When questioning or doubting, give guidance;
You may be experiencing doubt, but that doesn’t mean you don’t have wisdom to share. What encouraging, reassuring words would you like to hear? Give those. It’s ok if the context is completely different with another person. Encouragement and assurance, given from the heart, are received in the same spirit.
When worrying lift the burden of another;
“How can I help?” Sometimes just saying that sincerely to another person is enough. They may just need to hear that someone is willing to help. They may just need to vent, or to cry to an uninvolved person. They may need a ride somewhere, maybe a babysitter, maybe a sandwich. The solution in the moment may be simple and painless for you. You can’t solve their problems; you can’t lift their worry—they need to do that for themselves, but many times what will help in the moment is a small demonstration of care, of showing them they are not alone.
If you are “worried” about not having the time/energy/resources to be able to help someone at that precise moment, don’t verbalize the question. Just say to them in your mind, “how can I help”? This, too, is a connection, a willingness to share the burden. Sometimes something concrete will come as an answer in your mind, like, “offer to run an errand” or “buy him a cup of coffee” or “say, ‘I felt that way too, when >this thing< happened to me’ (but don’t make it about you)”. An answer always comes: “how can I help?”

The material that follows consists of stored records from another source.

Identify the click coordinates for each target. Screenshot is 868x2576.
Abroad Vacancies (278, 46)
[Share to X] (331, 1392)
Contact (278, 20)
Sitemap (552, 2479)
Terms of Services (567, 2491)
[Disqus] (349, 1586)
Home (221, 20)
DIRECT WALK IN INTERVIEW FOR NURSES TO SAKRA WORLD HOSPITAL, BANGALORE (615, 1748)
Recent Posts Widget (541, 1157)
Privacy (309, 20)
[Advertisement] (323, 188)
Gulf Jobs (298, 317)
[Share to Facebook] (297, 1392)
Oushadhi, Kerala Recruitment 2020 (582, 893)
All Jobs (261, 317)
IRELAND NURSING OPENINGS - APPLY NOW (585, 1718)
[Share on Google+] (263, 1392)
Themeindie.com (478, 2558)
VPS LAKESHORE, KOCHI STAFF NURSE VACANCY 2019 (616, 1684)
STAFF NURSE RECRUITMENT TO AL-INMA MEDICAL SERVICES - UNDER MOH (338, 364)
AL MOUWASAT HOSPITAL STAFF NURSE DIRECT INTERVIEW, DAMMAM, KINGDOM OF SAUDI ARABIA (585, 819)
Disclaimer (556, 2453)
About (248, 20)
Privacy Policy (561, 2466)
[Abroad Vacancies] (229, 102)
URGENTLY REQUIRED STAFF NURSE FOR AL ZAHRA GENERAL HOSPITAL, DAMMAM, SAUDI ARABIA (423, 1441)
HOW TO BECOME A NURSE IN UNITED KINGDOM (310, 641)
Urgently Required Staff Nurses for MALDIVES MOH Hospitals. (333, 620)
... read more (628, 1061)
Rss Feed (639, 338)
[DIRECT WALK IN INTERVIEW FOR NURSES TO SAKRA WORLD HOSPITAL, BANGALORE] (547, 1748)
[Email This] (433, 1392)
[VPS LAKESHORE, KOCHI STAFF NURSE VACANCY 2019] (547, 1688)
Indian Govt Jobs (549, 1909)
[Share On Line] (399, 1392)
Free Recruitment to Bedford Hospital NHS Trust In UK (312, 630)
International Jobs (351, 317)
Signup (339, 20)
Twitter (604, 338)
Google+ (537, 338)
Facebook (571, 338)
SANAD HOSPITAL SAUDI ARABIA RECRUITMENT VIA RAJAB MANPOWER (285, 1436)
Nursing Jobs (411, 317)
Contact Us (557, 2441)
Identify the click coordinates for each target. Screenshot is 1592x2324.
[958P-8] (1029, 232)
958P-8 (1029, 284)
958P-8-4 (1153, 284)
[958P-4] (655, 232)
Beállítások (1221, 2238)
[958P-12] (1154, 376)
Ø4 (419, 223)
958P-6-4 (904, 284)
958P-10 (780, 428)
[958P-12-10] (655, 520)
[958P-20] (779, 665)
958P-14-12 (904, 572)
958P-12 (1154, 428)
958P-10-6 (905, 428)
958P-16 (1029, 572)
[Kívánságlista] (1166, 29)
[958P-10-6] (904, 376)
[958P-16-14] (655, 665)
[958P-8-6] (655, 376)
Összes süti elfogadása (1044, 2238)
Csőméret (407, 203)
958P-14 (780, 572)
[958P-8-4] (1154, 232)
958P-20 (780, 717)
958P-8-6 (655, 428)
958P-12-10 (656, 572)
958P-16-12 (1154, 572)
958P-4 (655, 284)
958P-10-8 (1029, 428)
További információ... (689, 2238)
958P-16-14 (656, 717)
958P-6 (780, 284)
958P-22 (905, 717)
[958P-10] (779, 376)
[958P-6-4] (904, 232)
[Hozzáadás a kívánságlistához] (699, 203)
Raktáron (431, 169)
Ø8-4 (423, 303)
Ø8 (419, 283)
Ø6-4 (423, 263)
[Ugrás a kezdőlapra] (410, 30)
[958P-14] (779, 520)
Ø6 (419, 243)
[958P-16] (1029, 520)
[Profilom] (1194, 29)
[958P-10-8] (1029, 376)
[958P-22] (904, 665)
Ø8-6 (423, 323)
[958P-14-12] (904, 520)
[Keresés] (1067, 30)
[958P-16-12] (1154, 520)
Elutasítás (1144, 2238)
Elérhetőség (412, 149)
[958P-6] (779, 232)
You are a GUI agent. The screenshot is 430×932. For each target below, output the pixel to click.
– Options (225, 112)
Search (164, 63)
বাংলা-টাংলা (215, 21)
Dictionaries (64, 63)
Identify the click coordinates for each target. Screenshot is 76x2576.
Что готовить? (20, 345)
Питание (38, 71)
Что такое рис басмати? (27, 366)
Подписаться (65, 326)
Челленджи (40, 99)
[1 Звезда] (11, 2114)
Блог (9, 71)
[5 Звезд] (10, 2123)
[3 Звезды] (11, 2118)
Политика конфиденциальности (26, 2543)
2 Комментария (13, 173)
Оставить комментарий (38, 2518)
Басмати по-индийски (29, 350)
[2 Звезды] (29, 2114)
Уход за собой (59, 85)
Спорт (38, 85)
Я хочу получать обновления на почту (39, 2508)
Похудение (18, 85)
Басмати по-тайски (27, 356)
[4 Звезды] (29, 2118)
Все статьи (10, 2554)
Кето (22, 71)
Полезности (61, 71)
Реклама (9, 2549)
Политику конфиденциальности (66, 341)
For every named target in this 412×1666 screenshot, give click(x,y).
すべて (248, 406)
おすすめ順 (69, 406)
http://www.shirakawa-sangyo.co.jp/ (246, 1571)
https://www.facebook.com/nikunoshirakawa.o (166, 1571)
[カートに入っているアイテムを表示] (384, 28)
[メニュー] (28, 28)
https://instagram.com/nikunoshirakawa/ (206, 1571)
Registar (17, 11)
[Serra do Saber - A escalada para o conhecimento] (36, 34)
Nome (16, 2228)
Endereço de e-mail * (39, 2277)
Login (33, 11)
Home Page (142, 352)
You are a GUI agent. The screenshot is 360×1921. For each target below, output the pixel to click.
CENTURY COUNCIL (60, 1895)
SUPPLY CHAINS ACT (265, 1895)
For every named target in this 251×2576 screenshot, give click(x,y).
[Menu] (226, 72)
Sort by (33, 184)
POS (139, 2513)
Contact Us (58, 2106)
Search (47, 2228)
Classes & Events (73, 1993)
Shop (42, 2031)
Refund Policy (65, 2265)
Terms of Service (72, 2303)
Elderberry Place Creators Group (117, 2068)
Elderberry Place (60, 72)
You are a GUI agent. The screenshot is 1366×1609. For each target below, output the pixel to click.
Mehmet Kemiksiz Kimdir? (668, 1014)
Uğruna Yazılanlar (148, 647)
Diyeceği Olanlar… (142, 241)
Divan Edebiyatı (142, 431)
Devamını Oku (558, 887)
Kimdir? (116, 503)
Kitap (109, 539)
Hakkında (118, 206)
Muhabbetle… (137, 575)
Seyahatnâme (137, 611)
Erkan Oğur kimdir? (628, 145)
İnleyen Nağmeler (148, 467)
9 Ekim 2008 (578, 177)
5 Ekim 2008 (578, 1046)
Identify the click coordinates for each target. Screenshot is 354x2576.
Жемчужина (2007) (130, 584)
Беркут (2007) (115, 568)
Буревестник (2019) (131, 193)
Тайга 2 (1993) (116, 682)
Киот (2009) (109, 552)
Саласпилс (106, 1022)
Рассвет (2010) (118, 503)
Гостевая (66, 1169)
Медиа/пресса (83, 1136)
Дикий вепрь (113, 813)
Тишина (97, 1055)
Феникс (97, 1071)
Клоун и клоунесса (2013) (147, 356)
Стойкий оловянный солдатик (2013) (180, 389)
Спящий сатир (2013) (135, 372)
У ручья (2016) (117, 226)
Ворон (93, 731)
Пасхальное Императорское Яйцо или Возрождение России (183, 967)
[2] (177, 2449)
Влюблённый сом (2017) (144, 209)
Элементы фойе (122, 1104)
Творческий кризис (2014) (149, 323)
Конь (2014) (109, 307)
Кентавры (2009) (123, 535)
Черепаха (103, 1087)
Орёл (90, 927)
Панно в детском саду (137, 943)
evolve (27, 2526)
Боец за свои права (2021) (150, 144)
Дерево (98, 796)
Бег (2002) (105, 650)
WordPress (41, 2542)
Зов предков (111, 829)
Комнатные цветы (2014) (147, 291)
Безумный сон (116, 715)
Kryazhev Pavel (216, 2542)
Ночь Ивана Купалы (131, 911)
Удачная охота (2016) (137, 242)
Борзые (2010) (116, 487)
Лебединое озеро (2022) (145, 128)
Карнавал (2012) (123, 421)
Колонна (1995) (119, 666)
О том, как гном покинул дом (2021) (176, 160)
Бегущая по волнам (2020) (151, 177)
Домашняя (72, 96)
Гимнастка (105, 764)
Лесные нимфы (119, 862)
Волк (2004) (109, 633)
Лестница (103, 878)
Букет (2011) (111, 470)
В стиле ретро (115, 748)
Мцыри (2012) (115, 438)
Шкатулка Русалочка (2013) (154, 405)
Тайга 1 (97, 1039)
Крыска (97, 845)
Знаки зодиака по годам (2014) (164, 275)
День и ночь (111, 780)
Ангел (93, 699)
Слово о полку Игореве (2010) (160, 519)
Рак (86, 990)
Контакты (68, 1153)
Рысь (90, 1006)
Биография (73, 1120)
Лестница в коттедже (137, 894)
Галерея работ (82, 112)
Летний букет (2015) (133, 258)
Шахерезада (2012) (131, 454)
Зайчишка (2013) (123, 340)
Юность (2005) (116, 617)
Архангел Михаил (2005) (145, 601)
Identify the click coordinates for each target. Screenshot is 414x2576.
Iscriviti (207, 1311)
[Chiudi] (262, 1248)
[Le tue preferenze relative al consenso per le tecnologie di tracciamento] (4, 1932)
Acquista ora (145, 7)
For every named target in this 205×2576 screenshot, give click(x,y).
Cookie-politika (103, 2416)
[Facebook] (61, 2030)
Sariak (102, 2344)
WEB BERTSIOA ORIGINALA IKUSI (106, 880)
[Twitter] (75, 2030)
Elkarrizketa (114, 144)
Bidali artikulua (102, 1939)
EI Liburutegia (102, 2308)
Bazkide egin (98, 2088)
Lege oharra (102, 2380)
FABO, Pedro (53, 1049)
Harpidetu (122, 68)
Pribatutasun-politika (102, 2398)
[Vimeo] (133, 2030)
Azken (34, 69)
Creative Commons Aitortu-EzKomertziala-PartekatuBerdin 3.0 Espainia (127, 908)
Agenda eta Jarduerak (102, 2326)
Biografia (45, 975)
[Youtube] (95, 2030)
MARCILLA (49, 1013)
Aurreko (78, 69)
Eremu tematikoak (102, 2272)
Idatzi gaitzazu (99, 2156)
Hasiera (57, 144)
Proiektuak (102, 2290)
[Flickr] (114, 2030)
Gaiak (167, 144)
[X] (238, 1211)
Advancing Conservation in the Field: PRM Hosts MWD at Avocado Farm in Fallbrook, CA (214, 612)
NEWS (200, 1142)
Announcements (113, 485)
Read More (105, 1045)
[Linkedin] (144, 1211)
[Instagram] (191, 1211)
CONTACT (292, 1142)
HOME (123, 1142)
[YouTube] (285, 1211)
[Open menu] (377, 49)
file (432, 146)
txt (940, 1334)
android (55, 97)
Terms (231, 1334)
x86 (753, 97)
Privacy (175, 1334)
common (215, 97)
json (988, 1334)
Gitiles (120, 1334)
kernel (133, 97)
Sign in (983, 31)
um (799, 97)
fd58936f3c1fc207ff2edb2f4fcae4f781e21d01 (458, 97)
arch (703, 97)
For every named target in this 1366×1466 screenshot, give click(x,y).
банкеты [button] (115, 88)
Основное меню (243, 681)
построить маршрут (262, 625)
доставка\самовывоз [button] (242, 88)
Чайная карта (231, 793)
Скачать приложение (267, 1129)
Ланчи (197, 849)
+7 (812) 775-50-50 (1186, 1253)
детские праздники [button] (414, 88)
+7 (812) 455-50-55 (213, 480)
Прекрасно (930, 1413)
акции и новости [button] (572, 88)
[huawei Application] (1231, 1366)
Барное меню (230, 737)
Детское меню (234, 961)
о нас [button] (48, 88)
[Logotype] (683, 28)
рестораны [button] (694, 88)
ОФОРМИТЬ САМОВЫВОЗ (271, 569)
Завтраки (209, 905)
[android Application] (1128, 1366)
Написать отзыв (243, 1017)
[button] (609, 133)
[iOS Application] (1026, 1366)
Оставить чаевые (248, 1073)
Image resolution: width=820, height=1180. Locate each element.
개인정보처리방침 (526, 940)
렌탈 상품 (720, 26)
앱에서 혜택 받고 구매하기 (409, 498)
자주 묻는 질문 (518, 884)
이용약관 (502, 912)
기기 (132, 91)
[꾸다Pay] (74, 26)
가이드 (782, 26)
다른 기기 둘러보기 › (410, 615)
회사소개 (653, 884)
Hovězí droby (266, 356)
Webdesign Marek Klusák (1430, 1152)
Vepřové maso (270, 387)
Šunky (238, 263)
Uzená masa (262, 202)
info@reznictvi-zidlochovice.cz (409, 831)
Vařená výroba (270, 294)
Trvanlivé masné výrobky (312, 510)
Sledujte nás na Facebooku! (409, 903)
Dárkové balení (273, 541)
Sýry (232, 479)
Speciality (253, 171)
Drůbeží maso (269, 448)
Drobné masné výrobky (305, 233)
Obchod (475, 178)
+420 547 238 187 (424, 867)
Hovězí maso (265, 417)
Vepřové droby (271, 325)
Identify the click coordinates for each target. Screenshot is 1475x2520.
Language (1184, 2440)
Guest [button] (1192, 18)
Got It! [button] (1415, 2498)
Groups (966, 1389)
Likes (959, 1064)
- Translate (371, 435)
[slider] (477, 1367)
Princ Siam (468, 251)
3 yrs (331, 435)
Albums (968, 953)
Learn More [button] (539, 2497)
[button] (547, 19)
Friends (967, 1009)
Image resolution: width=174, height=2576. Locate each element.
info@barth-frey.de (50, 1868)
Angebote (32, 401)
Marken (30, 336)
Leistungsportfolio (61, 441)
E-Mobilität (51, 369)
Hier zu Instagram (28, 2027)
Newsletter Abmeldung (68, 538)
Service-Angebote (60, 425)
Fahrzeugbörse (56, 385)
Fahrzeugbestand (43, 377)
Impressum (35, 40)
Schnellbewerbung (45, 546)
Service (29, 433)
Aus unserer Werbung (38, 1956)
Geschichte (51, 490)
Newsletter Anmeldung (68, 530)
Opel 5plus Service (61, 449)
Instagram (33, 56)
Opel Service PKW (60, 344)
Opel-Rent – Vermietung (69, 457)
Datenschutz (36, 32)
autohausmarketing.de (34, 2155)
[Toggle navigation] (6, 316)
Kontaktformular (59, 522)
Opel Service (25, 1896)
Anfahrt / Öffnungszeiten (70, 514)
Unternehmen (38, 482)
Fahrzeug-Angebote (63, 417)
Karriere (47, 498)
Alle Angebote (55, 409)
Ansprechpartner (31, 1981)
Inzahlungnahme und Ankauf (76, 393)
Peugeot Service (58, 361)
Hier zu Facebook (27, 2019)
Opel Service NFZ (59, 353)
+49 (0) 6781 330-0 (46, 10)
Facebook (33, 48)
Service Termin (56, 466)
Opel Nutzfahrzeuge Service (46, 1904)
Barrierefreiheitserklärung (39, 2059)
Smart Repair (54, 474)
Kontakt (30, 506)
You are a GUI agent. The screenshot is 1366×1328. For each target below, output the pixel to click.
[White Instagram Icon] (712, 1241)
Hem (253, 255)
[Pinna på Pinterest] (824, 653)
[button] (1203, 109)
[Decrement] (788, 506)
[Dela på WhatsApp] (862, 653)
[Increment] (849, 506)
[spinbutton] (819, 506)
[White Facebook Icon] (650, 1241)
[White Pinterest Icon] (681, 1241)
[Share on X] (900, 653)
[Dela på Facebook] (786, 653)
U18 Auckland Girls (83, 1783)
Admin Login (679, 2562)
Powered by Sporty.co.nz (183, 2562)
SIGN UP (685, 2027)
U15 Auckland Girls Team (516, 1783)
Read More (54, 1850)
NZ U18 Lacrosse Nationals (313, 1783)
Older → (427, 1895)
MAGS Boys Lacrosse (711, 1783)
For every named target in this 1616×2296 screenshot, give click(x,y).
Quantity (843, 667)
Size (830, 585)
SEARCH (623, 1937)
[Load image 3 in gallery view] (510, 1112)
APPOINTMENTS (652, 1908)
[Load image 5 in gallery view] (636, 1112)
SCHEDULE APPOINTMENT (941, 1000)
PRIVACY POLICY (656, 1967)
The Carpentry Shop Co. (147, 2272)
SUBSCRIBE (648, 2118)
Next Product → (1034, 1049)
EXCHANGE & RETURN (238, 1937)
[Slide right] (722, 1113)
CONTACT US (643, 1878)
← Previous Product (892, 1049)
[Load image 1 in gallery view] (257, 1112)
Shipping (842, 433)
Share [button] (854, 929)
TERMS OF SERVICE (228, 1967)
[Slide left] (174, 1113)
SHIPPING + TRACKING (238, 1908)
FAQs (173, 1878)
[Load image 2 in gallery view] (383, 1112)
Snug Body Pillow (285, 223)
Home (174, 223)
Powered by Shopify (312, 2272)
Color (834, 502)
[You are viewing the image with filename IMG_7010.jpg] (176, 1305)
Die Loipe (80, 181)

When hiding, look for light in the eyes of a stranger.
When you are hiding, the last thing you want is to be seen (I’ve been kind of into tautologies lately!). That’s why looking for light in a stranger is safe. You never have to interact with that person again. But it still reinforces the looking for light. Thus it reinforces your light (and the strangers). Just try it.
This is how we “arrive”. We are always both on the journey and arriving with every choice we make in every moment. We make the choice to be what we want to become, to unify, and to join with others. Each time we make a choice which unites rather than separates, we are enlightened, until we all finally, reach ultimate enlightenment.